Cor ad Cor has been a great tool to grow in the spiritual life

Since the middle of October, I have been accompanying four students from South Dakota School of Mines and Technology in the Cor ad Cor Spirituality Year, an outgrowth of the Veritatis Splendor Institute (VSI), sponsored by the Office of Faith formation. We meet every Tuesday from 6 a.m. to 7:30 a.m.

The title Cor ad Cor is a Latin phrase meaning “Heart speaks to Heart.” Cor ad Cor is a 30-week retreat in which the first eight weeks are devoted to the Oremus program from Ascension Press and the next 22 weeks focus on the Spiritual Exercises of St. Ignatius of Loyola according to the 19th Annotation.

The 19th Annotation is an opportunity for people who cannot devote 30 days to an Ignatian retreat to do the prayer, readings and meditations over a period of several months.

Cor ad Cor has been a great tool to help all of us, including me, to learn and grow in the spiritual life, and to have the courage to be vulnerable as men by sharing our faith and the work the Lord is doing in our lives.
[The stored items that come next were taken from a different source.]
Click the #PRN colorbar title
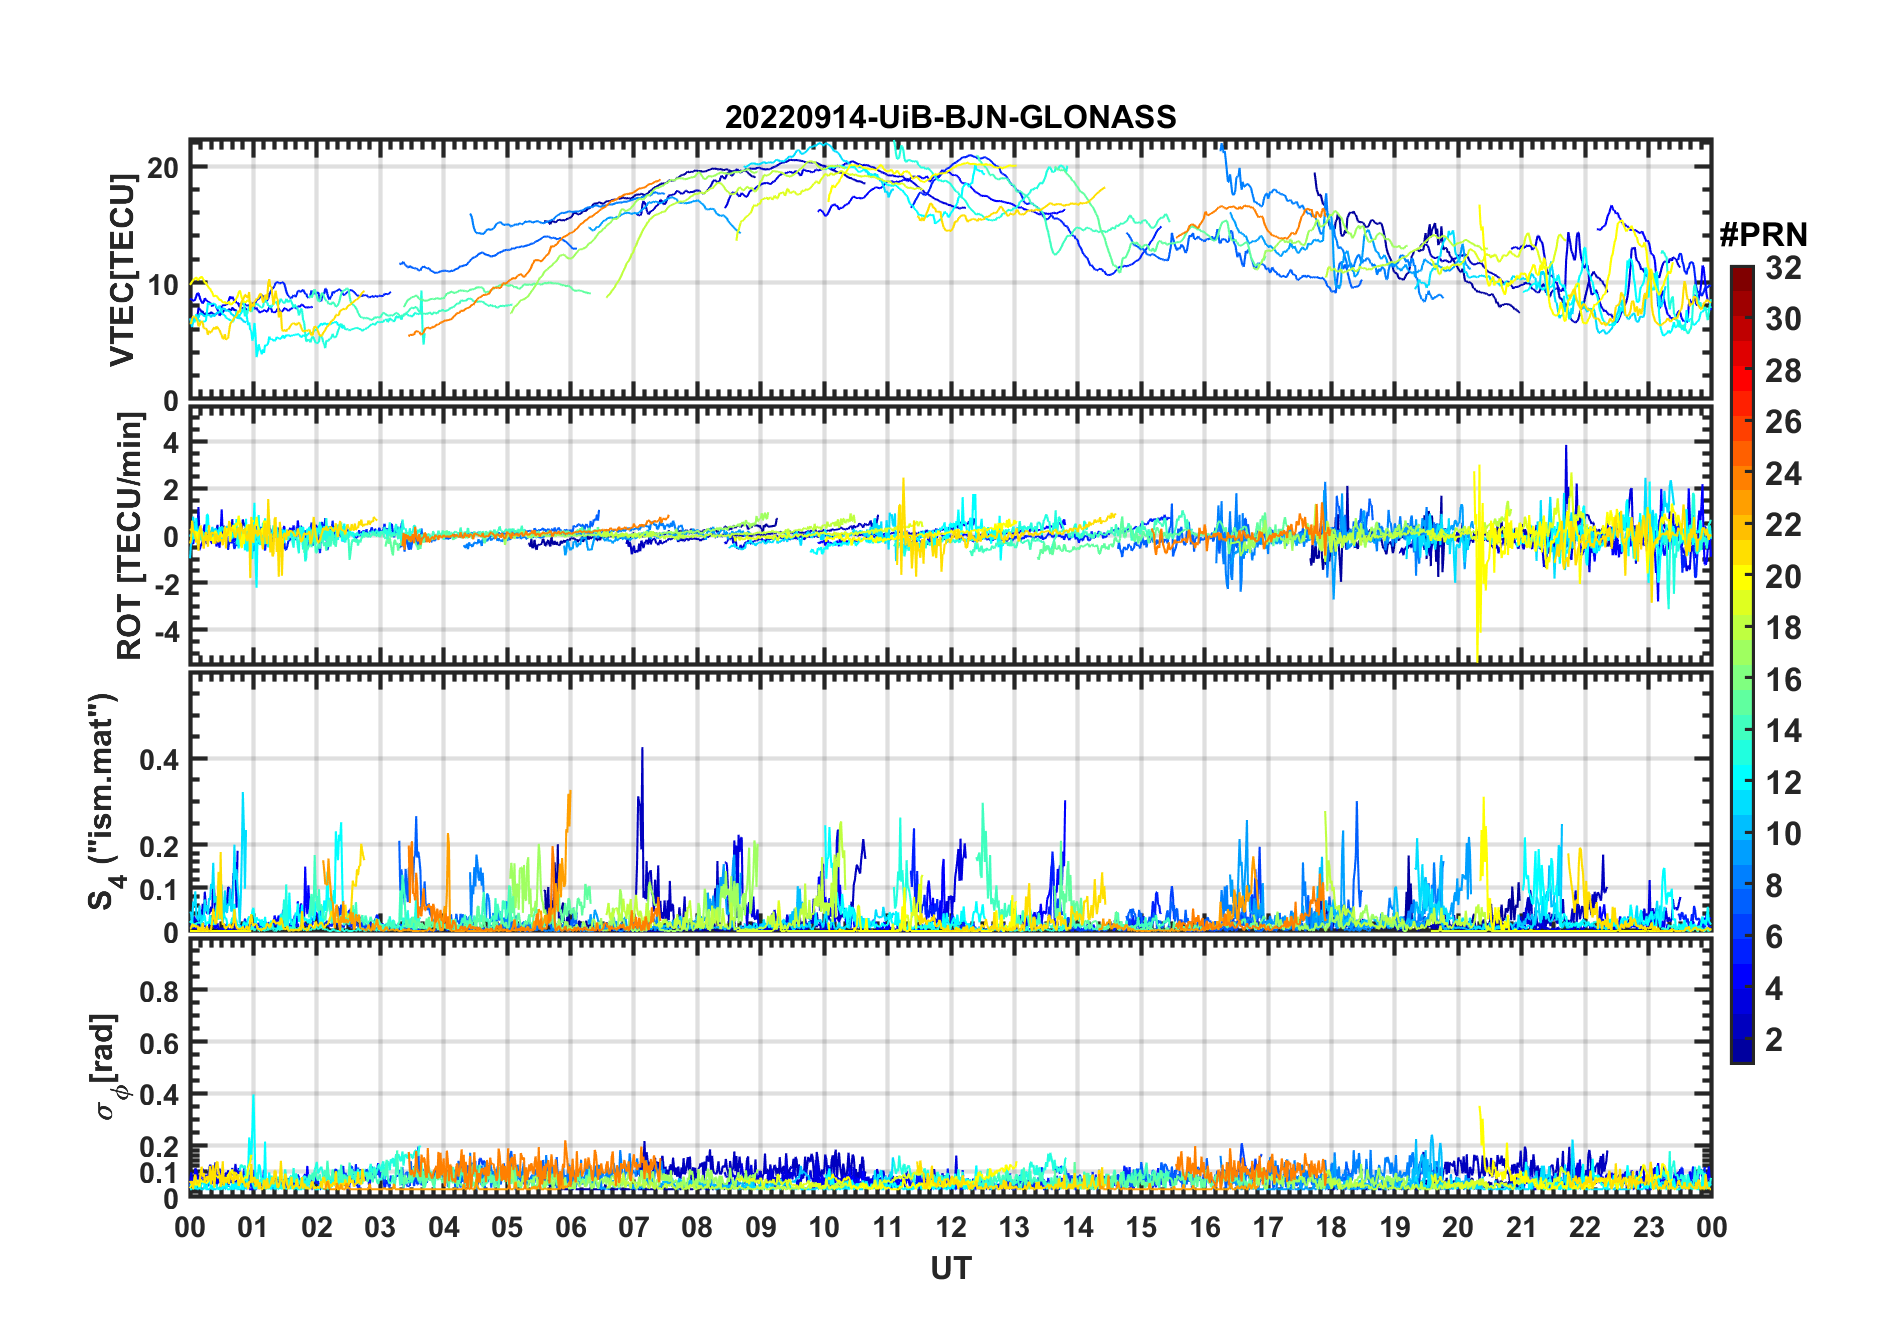1902x1330 pixels. pyautogui.click(x=1763, y=235)
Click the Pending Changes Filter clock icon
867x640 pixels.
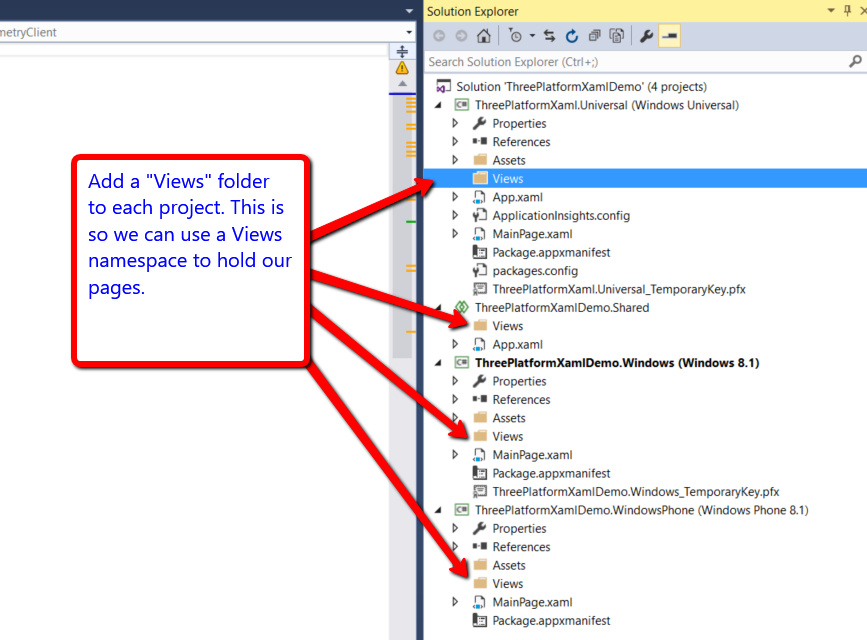[x=514, y=36]
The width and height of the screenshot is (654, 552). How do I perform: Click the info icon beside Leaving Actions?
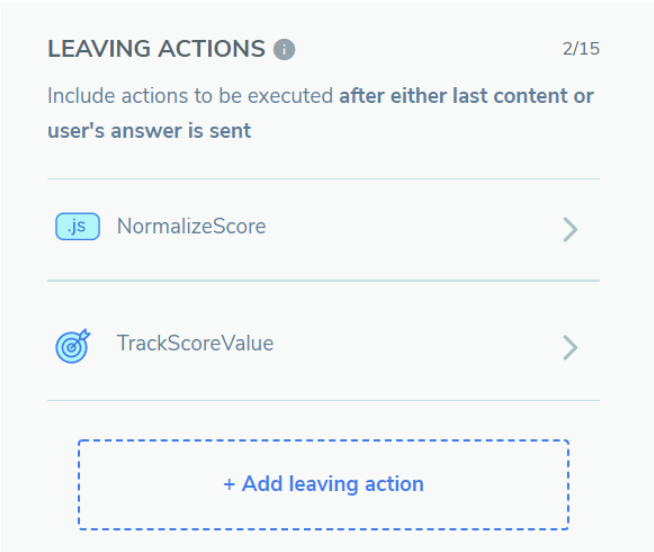284,50
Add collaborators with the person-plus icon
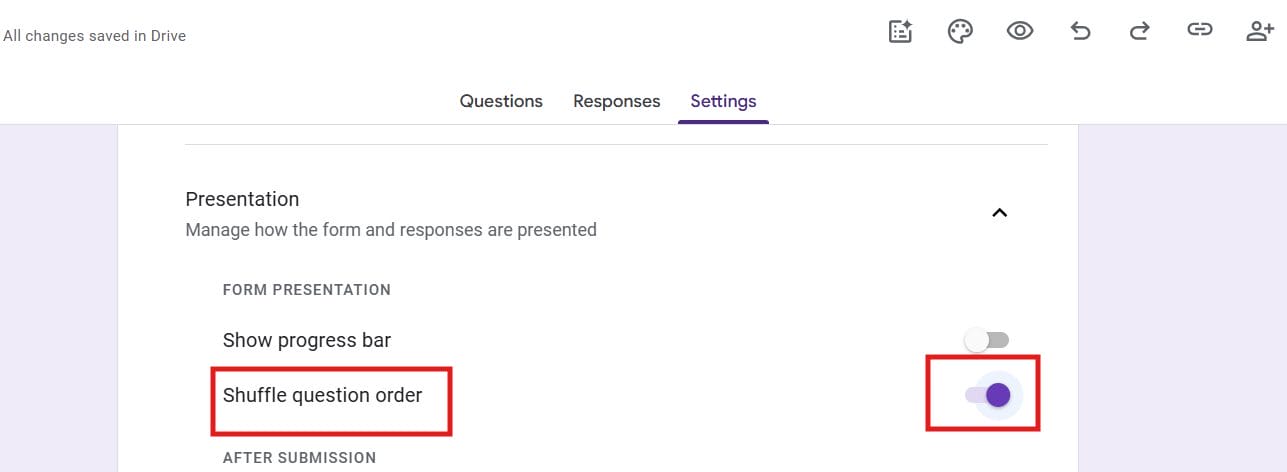Viewport: 1287px width, 472px height. pos(1259,31)
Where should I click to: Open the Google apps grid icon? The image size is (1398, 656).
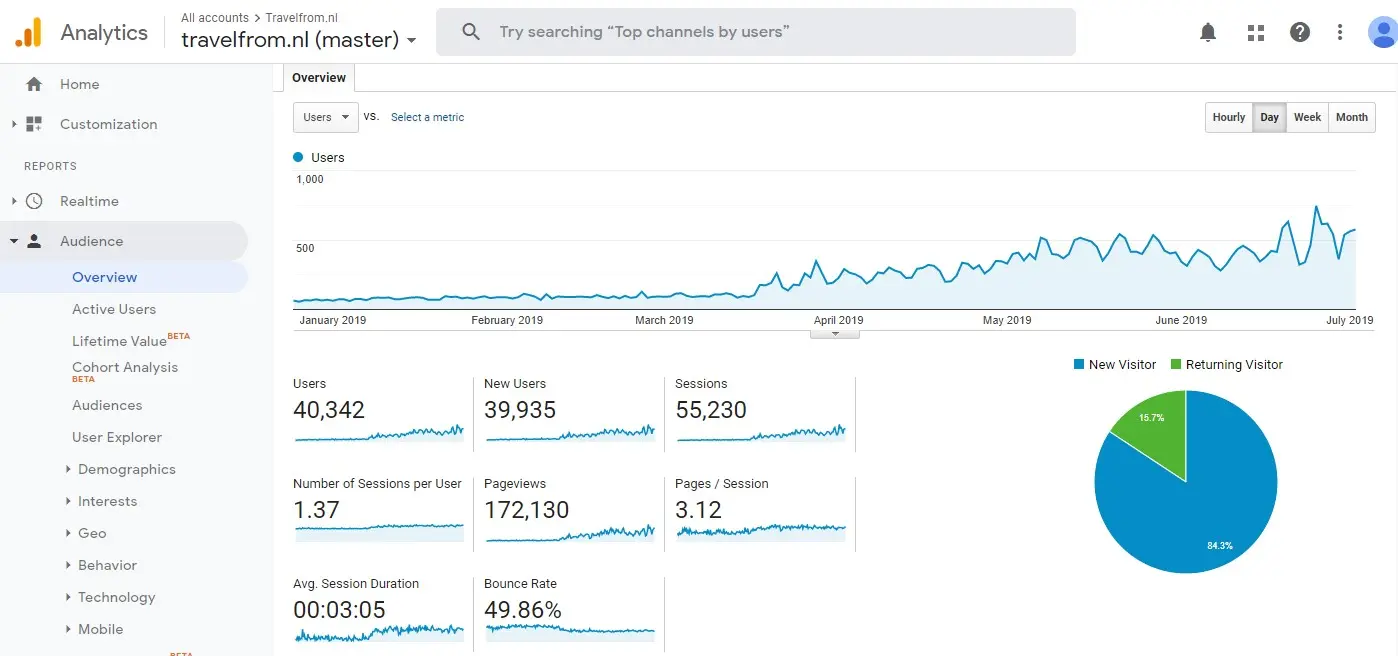[1256, 32]
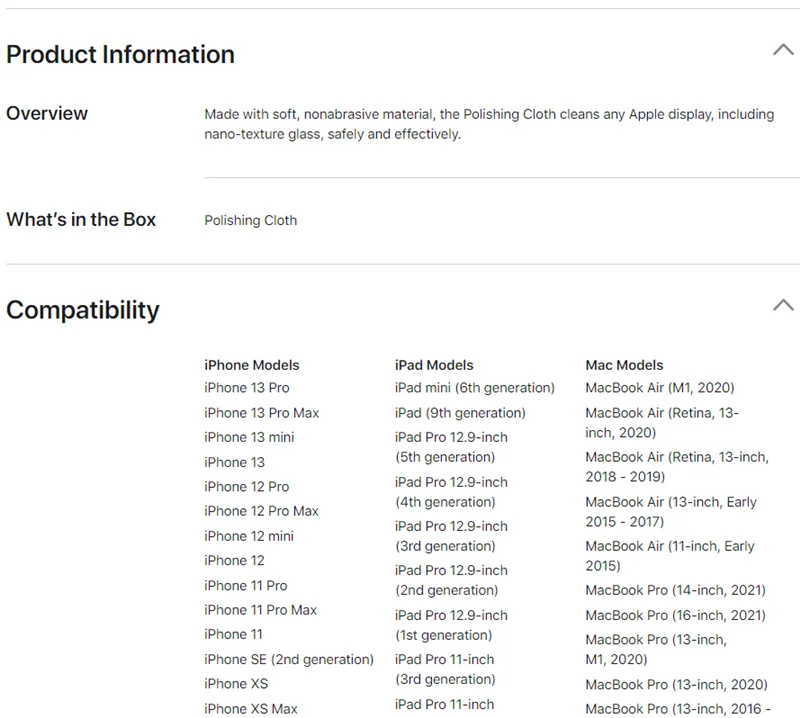Click the What's in the Box label
This screenshot has width=800, height=718.
[81, 219]
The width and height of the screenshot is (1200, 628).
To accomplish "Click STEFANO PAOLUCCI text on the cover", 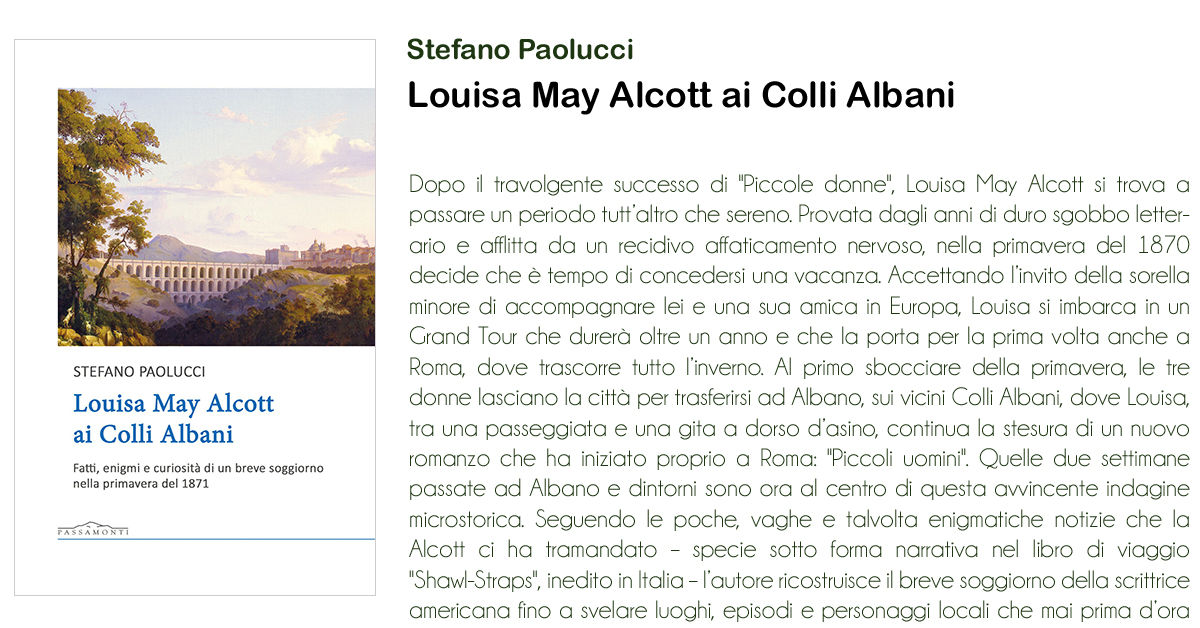I will [x=139, y=371].
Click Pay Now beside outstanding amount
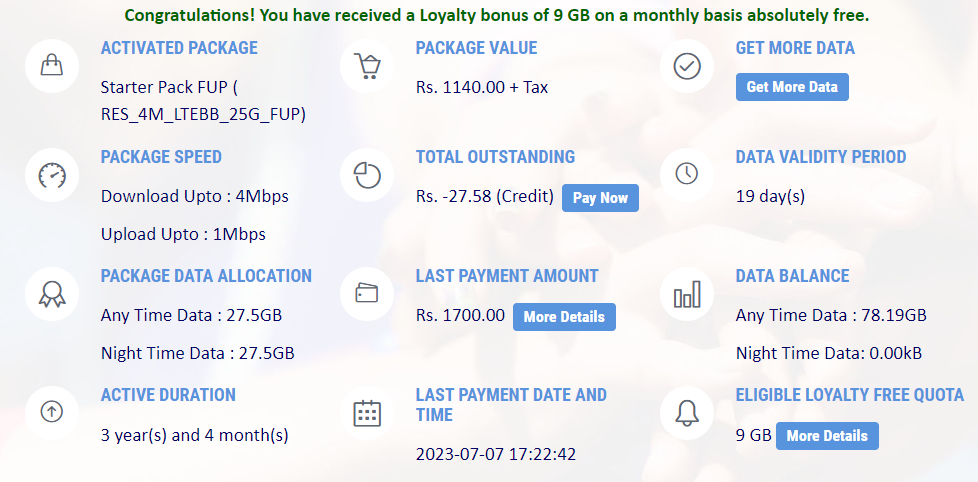 coord(600,198)
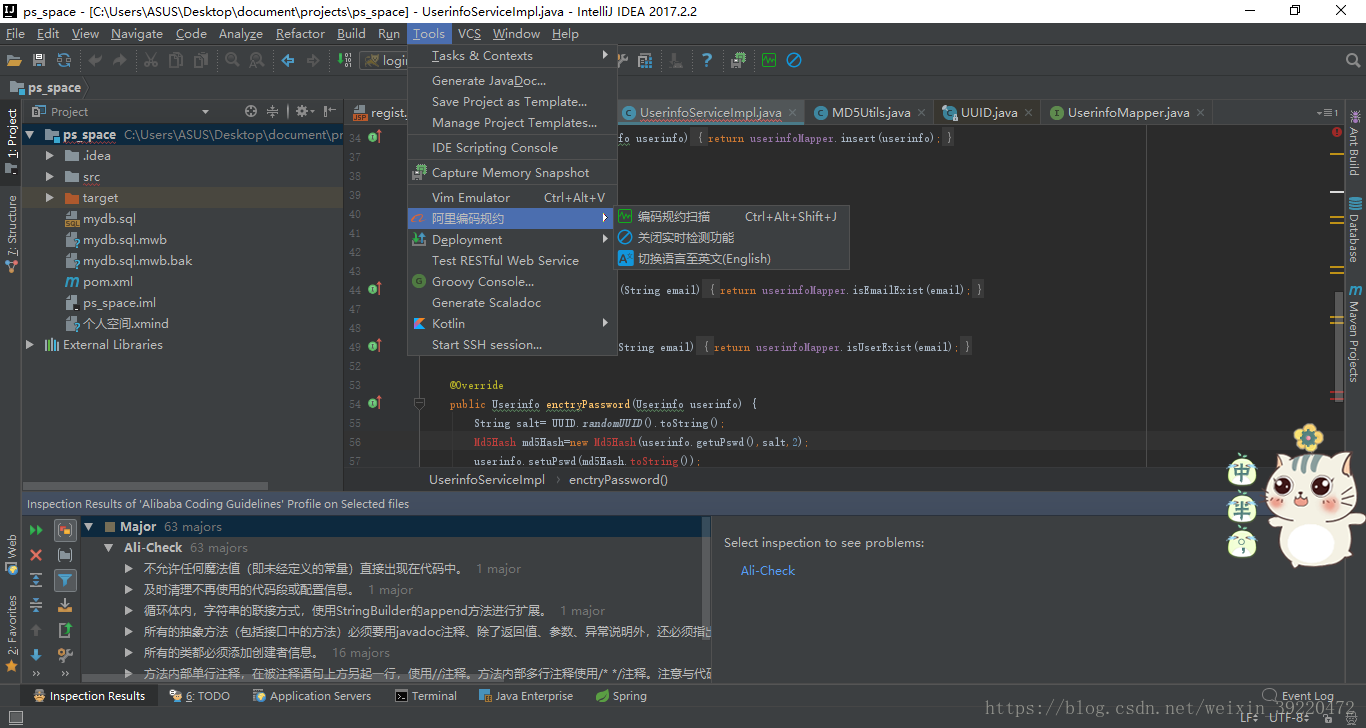
Task: Toggle the Filter resolved items funnel button
Action: point(65,580)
The center of the Cor ad Cor Spirituality Year is to pray at least 20 minutes every day with a series of Scripture readings, often praying them again and again, going deeper and deeper. We use our imagination to put ourselves into the Scripture scene and to apply our five senses to the Word of God, so that we’re able to see, hear, smell, and touch this living word, letting it penetrate and touch us deeply.

This process reminds me of one of my favorite scripture passages: “Indeed, the Word of God is living and active, sharper than any two-edged sword, piercing until it divides soul from spirit, joints from marrow; it is able to judge the thoughts and intentions of the heart,” (Heb 4:12).

It is awesome to see how the Word of God, so alive and explosive, touches the hearts of these four young men week after week. I have been blessed to journey and accompany them for the past six months, and I can hardly wait to see how the Holy Spirit is going to move this small band of brothers in the months ahead.

Several weeks ago, we were praying with The Visitation of Our Lady to Elizabeth in Luke 1:39-56. Several lines hit me in my prayer time: “When Elizabeth heard Mary’s greeting, the child leaped in her womb” (41) and “And Mary remained with her about three months and then returned to her home,” (56).

The child John leaped in the womb of Elizabeth, who was filled with the Holy Spirit, when she heard Mary’s greeting. I imagined that this was not a one-time occurrence for the infant John, but something that happened repeatedly as Elizabeth and Mary had conversations with one another that were charged with the power of the Holy Spirit. Mary remained with Elizabeth and Zachariah for three months before she returned to Nazareth.

In my prayer time, I imagined what the conversations were like between Mary and Elizabeth, and even Mary, Elizabeth and Zachariah. How many times did Elizabeth ask Mary during that three-month stay to tell her again and again how the angel Gabriel appeared to her and announced that she was to be the Mother of the Son of God; how the Holy Spirit came upon her; and how God overshadowed her?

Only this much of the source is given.